Mr. Hardy has been in the forefront of key civil rights and police misconduct cases including the matters of Eric Garner, Noel Polanco, Sean Bell, Abner Louima, Amadou Diallo, Fermin Arzu, Ousmane Zongo, and many others. He led the legal efforts for all of NAN’s major civil disobedience actions to date, highlighted by his representation of the approximately 1,200 persons who were arrested during the 1999 Amadou Diallo protests at One Police Plaza in New York City. In April 2014, New York Governor Andrew M. Cuomo appointed Mr. Hardy as a member of the Commission on Youth, Public Safety and Justice, which resulted in raising the age of criminal liability in New York from 16 to 18 years old. Mr. Hardy participated in the U.S. Department of Justice’s creation of the Clemency Project, where the Obama administration began an effort to release low-level drug offenders sentenced to life or near-life prison sentences under mandatory sentencing guidelines that would not be applicable today. In April 2022, Mr. Hardy was appointed to a special panel for the New York Metropolitan Transit Authority to review and make recommendations on issues of public safety, equity, and fare evasion. 

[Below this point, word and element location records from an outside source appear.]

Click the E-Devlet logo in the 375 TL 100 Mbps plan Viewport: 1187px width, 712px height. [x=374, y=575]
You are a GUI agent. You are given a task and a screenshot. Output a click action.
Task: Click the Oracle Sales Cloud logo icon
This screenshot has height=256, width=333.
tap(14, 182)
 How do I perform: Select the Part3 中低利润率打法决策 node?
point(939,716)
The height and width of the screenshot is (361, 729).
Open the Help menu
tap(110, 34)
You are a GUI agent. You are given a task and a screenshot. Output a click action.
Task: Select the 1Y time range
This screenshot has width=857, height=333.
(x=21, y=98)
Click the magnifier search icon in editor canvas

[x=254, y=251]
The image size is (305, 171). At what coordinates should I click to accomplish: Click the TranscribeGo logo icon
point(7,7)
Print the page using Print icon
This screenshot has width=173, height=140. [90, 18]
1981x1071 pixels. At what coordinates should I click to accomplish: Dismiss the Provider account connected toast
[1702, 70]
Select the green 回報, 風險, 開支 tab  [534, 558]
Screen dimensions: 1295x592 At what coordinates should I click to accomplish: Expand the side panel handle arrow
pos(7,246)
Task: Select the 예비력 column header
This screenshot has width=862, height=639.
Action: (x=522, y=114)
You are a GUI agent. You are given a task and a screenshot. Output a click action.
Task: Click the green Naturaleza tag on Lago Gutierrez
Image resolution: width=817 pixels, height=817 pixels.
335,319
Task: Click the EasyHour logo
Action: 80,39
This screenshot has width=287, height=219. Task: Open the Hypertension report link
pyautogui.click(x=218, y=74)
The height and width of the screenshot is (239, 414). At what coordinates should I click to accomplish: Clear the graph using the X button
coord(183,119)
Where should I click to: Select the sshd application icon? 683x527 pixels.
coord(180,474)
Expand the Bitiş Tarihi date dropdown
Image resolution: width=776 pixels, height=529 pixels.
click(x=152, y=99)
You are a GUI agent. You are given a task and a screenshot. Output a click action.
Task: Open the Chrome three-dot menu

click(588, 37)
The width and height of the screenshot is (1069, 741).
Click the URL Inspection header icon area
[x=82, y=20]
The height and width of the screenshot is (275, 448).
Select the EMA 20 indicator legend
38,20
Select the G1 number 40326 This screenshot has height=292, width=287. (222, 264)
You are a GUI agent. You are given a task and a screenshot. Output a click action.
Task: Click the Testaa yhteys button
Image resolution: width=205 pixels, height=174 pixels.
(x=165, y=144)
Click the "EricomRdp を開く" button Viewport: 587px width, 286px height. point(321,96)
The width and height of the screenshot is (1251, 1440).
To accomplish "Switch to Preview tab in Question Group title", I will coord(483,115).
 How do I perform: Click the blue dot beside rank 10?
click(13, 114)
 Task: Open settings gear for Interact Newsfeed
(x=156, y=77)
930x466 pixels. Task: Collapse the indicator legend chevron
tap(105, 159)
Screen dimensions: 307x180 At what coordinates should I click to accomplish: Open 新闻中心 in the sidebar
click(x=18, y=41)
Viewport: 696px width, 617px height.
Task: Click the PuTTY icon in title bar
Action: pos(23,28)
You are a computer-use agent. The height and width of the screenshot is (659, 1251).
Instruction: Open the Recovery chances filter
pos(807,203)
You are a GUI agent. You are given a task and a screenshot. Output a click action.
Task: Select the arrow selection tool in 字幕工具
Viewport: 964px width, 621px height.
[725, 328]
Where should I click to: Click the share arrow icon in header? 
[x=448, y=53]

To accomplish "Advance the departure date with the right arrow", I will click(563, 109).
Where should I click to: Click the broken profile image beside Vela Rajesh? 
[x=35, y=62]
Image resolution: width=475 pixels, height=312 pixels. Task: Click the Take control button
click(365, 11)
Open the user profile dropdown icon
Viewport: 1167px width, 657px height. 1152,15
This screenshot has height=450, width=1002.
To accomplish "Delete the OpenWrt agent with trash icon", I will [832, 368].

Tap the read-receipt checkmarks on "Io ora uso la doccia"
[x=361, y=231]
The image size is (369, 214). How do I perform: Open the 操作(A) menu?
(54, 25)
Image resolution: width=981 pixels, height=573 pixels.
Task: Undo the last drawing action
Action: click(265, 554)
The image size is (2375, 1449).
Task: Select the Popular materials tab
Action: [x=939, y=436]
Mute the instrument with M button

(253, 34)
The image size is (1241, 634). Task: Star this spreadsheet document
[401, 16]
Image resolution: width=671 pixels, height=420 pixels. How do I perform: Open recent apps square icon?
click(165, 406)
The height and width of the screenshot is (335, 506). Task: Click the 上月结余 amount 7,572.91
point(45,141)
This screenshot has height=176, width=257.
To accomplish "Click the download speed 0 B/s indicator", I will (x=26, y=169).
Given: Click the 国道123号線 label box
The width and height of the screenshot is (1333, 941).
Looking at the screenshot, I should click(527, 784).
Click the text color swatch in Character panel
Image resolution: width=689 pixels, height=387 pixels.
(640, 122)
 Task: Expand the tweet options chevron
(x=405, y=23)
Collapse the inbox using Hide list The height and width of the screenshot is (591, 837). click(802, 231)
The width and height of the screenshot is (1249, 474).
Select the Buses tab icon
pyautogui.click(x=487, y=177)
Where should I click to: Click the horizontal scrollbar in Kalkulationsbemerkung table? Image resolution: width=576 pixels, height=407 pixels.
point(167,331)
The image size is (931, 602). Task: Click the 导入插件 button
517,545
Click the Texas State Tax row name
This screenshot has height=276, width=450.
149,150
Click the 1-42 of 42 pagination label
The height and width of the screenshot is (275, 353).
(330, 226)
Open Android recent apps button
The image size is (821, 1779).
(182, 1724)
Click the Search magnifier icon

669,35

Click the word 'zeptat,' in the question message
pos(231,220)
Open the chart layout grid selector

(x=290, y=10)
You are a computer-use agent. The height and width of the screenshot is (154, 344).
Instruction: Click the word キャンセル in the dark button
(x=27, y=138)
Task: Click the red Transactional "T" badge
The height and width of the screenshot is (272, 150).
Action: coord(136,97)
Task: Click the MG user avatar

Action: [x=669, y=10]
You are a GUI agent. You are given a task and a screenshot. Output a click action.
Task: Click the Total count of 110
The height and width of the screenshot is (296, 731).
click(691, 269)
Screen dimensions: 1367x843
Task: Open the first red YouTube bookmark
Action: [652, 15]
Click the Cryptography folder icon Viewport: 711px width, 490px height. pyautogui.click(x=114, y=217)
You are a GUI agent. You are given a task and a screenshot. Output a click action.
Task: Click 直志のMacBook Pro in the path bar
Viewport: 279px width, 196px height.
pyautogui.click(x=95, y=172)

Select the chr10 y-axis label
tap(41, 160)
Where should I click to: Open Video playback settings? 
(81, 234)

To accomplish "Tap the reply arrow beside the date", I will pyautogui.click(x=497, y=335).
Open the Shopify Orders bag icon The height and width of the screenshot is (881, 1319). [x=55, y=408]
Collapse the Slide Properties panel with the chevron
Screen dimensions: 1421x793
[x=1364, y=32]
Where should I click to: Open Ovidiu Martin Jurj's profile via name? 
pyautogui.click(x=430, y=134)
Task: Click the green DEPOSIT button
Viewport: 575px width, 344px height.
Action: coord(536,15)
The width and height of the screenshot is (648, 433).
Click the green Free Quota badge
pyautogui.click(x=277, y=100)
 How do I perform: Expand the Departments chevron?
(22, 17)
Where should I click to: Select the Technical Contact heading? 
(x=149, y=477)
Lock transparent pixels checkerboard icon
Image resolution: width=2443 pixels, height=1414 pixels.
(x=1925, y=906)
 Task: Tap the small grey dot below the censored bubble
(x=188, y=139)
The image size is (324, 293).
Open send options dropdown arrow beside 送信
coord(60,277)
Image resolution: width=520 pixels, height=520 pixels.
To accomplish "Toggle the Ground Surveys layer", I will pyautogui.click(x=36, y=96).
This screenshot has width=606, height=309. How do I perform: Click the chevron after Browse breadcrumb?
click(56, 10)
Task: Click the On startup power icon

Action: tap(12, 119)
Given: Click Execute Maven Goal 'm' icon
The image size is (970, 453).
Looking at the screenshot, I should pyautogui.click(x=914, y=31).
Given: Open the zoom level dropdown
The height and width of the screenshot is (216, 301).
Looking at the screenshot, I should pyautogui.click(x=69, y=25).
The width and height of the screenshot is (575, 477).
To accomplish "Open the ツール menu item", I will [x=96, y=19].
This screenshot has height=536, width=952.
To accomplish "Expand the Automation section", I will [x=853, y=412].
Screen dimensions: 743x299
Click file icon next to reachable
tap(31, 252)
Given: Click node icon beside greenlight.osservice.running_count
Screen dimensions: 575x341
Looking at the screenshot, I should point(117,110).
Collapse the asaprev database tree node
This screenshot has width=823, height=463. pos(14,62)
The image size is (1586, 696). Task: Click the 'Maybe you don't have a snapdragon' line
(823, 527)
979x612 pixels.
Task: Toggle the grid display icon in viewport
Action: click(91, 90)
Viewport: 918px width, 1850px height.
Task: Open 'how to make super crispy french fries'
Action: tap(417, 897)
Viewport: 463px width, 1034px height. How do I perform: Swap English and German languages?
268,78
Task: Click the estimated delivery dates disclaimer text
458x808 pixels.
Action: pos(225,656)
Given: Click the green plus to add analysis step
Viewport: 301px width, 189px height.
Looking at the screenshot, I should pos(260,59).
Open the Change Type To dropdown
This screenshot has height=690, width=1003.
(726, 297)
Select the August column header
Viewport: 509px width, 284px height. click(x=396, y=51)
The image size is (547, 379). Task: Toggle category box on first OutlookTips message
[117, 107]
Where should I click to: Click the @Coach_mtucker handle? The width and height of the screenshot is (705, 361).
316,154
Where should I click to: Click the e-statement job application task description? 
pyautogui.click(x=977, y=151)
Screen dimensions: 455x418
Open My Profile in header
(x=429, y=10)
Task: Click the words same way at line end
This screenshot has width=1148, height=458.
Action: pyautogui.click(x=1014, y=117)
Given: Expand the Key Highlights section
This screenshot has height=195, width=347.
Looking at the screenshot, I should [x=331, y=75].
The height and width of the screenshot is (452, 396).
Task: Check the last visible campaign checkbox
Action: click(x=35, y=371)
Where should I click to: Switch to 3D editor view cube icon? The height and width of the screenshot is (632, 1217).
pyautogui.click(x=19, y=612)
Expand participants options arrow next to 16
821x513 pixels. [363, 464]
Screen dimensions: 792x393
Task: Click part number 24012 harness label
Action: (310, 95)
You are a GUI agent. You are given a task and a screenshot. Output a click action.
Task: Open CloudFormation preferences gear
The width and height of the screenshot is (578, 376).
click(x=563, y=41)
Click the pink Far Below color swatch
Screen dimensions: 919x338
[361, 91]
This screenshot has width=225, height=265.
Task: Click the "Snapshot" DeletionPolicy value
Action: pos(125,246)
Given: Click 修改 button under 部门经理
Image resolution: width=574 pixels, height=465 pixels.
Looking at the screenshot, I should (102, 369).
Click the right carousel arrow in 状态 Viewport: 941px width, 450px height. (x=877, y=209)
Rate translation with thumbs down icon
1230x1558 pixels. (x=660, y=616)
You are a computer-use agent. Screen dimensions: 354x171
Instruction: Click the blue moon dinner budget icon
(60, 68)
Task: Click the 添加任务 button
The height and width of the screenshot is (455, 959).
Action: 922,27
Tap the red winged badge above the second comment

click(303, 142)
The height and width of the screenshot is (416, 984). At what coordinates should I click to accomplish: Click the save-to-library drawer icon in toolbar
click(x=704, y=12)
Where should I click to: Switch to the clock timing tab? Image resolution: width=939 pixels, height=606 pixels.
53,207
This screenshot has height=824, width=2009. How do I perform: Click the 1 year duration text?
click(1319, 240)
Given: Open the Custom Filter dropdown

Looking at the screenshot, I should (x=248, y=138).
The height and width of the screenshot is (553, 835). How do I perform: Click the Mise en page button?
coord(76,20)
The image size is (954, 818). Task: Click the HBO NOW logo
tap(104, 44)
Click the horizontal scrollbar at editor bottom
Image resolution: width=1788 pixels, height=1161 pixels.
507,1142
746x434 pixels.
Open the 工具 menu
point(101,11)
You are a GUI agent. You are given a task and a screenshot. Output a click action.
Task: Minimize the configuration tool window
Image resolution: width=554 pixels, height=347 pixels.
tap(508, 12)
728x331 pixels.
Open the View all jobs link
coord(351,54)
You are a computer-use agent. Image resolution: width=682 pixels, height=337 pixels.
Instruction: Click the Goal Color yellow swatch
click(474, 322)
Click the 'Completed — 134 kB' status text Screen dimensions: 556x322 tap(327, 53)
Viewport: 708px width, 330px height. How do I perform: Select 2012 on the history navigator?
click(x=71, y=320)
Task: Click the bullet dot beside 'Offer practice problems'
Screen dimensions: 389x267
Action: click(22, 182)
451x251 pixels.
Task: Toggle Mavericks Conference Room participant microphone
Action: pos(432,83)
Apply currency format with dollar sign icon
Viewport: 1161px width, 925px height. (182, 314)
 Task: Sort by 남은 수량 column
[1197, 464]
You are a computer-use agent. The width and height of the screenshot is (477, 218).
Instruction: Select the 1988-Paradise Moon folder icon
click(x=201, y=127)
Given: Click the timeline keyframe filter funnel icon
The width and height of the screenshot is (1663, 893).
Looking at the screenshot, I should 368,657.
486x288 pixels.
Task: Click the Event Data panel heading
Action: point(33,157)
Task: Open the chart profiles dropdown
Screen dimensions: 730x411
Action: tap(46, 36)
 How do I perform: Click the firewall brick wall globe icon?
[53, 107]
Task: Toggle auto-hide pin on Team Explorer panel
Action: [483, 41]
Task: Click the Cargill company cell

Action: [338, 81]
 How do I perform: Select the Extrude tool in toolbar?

Mr. Hardy’s primary areas of practice include civil rights litigation, criminal defense litigation, not-for-profit organizations, and employment matters. While in private practice he was lead counsel in several high-profile cases, such as the infamous mother/son murder trial of Santé and Kenny Kimes, upon which several books and television movies were based. He also had the distinct honor of arguing a matter before the late great U.S. Supreme Court Justice Thurgood Marshall. In 1988, along with attorney John Zwerling of Alexandria, Virginia, he participated in one of the first cases to challenge the Foreign Intelligence Surveillance Act (FISA) wiretaps of American citizens, long before 9/11 when FISA became a household word. In 1986, he was a candidate for New York State Attorney General. 


Mr. Hardy has written numerous editorials for several news publications and authored a series of editorials under the general title of “Equal Justice” for the Huffington Post. He co-authored a voting rights article for the Touro Law Review titled “Let All Voters Vote: Independents and the Expansion of Voting Rights in the United States,” 35 Touro L. Rev. 649 (2019). Prior to beginning his law practice, Mr. Hardy was one of the editors of the National Alliance newspaper, a national political weekly that focused on social justice, electoral, and democratic reform issues. His career has been profiled in the New York Times, New York Law Journal, and Village Voice, among others. He currently lives in New York.